Materials provided section start

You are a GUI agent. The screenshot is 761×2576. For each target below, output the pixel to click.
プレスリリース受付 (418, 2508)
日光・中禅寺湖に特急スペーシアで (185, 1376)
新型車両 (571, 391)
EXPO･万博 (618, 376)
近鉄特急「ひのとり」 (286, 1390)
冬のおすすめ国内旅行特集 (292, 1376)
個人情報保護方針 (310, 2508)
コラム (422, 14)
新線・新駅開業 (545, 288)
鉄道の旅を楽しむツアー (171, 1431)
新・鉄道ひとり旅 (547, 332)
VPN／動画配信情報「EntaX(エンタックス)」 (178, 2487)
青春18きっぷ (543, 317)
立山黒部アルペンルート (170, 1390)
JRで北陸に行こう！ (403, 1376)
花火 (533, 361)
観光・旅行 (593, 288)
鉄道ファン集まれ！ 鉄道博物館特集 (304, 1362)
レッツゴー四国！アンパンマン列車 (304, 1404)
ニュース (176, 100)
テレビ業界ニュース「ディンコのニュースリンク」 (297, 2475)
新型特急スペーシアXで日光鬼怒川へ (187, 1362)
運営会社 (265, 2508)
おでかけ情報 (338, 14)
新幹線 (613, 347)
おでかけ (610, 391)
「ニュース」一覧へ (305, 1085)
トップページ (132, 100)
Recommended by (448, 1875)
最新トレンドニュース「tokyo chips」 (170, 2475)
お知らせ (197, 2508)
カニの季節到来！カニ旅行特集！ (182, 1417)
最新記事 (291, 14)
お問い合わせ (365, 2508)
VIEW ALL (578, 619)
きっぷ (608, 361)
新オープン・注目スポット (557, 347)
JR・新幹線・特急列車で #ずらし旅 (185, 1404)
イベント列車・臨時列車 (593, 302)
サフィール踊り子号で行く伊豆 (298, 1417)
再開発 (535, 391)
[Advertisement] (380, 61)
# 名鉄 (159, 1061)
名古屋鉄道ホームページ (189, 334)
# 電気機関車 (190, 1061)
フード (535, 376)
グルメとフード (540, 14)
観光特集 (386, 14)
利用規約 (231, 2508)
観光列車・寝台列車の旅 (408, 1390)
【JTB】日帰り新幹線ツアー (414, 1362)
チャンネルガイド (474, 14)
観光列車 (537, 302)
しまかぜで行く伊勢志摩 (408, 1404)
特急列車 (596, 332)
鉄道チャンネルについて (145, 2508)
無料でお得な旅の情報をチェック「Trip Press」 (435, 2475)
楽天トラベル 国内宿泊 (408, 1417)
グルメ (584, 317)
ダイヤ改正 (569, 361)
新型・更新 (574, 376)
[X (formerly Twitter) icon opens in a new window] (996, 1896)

Materials provided section end

Work instruction: The records above need copying. Do it exactly.

Expected answer:
You are a GUI agent. The screenshot is 761×2576. For each target below, output the pixel to click.
プレスリリース受付 (418, 2508)
日光・中禅寺湖に特急スペーシアで (185, 1376)
新型車両 (571, 391)
EXPO･万博 (618, 376)
近鉄特急「ひのとり」 (286, 1390)
冬のおすすめ国内旅行特集 (292, 1376)
個人情報保護方針 (310, 2508)
コラム (422, 14)
新線・新駅開業 (545, 288)
鉄道の旅を楽しむツアー (171, 1431)
新・鉄道ひとり旅 (547, 332)
VPN／動画配信情報「EntaX(エンタックス)」 (178, 2487)
青春18きっぷ (543, 317)
立山黒部アルペンルート (170, 1390)
JRで北陸に行こう！ (403, 1376)
花火 (533, 361)
観光・旅行 (593, 288)
鉄道ファン集まれ！ 鉄道博物館特集 (304, 1362)
レッツゴー四国！アンパンマン列車 (304, 1404)
ニュース (176, 100)
テレビ業界ニュース「ディンコのニュースリンク」 (297, 2475)
新型特急スペーシアXで日光鬼怒川へ (187, 1362)
運営会社 (265, 2508)
おでかけ情報 (338, 14)
新幹線 (613, 347)
おでかけ (610, 391)
「ニュース」一覧へ (305, 1085)
トップページ (132, 100)
Recommended by (448, 1875)
最新トレンドニュース「tokyo chips」 (170, 2475)
お知らせ (197, 2508)
カニの季節到来！カニ旅行特集！ (182, 1417)
最新記事 (291, 14)
お問い合わせ (365, 2508)
VIEW ALL (578, 619)
きっぷ (608, 361)
新オープン・注目スポット (557, 347)
JR・新幹線・特急列車で #ずらし旅 (185, 1404)
イベント列車・臨時列車 (593, 302)
サフィール踊り子号で行く伊豆 (298, 1417)
再開発 (535, 391)
[Advertisement] (380, 61)
# 名鉄 (159, 1061)
名古屋鉄道ホームページ (189, 334)
# 電気機関車 (190, 1061)
フード (535, 376)
グルメとフード (540, 14)
観光特集 (386, 14)
利用規約 (231, 2508)
観光列車・寝台列車の旅 (408, 1390)
【JTB】日帰り新幹線ツアー (414, 1362)
チャンネルガイド (474, 14)
観光列車 (537, 302)
しまかぜで行く伊勢志摩 (408, 1404)
特急列車 (596, 332)
鉄道チャンネルについて (145, 2508)
無料でお得な旅の情報をチェック「Trip Press」 (435, 2475)
楽天トラベル 国内宿泊 (408, 1417)
グルメ (584, 317)
ダイヤ改正 (569, 361)
新型・更新 (574, 376)
[X (formerly Twitter) icon opens in a new window] (996, 1896)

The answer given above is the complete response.